Também o Brasil, que o seu pai demandara, como tantos, em busca de fortuna, aparece na sua bibliografia, através de Breviário do Brasil, só na aparência uma recolha de impressões de viagem. Ao longo desse périplo de uma comitiva portuguesa pelo país, patrocinado pelo Centro Nacional de Cultura, a autora vai assinalando as complexidades culturais e históricas do Brasil. Mas o Douro é, entre todas, a paisagem que, na sua obra, toma um relevo de protagonista. O que não a reduziu à condição de escritora regional. Como escreveu Álvaro Manuel Machado, um dos mais dedicados estudiosos de Agustina: "A sua obra romanesca é ao mesmo tempo a mais enraizada na cultura portuguesa genericamente falando, e a mais culturalmente universal de todas."

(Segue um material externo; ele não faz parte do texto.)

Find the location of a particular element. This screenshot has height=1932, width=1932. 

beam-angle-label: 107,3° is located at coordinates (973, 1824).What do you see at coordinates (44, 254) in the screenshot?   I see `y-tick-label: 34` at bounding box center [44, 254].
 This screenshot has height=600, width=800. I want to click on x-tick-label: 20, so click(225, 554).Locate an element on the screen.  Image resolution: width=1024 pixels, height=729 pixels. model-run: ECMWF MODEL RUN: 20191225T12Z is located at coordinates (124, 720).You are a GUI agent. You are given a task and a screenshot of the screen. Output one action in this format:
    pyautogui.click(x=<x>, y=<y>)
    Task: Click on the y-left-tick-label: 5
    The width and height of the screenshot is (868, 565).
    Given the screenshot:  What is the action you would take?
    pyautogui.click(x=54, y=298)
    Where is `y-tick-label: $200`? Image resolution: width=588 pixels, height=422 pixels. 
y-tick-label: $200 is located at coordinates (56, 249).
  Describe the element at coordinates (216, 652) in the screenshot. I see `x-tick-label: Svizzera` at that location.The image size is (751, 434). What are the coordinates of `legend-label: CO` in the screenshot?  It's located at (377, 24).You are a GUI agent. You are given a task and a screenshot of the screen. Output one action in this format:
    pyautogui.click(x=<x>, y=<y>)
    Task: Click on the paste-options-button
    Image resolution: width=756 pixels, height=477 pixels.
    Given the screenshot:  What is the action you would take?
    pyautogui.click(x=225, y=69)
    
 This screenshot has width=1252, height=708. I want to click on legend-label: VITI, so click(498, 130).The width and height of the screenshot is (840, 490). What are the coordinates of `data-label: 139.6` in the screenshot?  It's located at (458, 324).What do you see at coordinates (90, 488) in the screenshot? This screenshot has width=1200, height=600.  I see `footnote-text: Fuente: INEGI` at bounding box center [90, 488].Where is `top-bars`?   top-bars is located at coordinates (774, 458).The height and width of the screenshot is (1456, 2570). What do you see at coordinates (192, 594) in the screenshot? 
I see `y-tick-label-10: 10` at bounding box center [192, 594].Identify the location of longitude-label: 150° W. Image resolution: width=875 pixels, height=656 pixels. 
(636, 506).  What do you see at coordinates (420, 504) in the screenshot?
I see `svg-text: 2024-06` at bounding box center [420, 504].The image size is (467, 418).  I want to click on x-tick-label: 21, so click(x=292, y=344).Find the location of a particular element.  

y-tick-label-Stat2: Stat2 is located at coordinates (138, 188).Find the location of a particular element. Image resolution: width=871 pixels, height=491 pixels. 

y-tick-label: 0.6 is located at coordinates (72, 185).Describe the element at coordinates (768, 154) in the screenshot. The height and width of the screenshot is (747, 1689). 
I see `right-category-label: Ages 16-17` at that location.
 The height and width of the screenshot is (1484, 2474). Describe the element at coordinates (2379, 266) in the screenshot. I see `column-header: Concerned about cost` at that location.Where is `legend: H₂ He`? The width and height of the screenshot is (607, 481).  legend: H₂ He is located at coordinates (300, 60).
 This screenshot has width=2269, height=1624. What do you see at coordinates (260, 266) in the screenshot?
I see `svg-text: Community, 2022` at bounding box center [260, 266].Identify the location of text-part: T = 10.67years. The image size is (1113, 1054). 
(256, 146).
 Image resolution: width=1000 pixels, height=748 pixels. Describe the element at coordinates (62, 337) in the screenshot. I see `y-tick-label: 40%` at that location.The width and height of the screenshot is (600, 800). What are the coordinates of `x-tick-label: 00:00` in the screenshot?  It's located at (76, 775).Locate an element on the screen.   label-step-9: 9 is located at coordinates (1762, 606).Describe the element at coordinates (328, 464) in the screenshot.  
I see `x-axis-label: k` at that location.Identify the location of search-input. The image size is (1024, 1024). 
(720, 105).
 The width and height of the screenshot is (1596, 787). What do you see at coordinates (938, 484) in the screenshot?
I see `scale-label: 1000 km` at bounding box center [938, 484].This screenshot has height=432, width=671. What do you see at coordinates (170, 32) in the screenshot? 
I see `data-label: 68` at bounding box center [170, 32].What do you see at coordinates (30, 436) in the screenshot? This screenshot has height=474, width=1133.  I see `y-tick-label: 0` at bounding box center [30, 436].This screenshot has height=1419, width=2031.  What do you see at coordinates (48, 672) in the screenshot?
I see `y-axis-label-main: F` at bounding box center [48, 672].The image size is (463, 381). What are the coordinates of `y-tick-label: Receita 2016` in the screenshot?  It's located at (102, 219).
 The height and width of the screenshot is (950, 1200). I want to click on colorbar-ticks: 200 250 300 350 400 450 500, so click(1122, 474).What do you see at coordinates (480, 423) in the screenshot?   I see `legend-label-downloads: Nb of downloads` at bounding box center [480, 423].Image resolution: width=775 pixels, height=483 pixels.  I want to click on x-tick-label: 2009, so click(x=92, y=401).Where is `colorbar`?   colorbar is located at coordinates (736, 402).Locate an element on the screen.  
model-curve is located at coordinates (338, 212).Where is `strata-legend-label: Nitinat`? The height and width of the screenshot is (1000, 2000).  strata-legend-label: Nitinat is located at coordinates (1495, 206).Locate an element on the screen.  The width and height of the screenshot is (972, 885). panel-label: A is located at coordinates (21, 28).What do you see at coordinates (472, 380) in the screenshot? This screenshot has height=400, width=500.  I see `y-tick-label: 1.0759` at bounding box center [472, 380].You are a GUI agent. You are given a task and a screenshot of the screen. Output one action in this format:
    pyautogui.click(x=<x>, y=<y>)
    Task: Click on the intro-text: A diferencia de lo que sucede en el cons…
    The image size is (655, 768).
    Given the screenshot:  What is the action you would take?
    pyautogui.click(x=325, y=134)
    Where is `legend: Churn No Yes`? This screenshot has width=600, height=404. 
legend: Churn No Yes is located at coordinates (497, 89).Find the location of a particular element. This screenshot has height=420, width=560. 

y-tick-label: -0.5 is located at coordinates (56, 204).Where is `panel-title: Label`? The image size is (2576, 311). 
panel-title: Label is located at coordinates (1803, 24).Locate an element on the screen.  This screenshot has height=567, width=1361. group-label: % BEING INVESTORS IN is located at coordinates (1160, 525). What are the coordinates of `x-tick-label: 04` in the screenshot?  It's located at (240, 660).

Sentada à sua mesa de trabalho na Rua do Gólgota, Agustina nunca se contentou com pouco. Na sua autobiografia (edição Guerra e Paz, 2014) afirma: "Eu só queria escrever, entrar no coração das pessoas e beber-lhes o sangue, avançando sempre, criando enredos e fazendo saltar as personagens das páginas. Há pouca gente que perceba que escrever é uma espécie de danação em que às vezes se têm encontros com Deus." Morreu a 3 de junho de 2019, depois de longos anos de doença. Sobreviveram-lhe a única filha, Mónica Baldaque (nascida do casamento com Alberto de Oliveira Luís, o rapaz que conheceu após ter publicado um anúncio no Primeiro de Janeiro em busca dum correspondente culto), os netos e um punhado de personagens literárias, entre as mais inesquecíveis alguma vez criadas em língua portuguesa.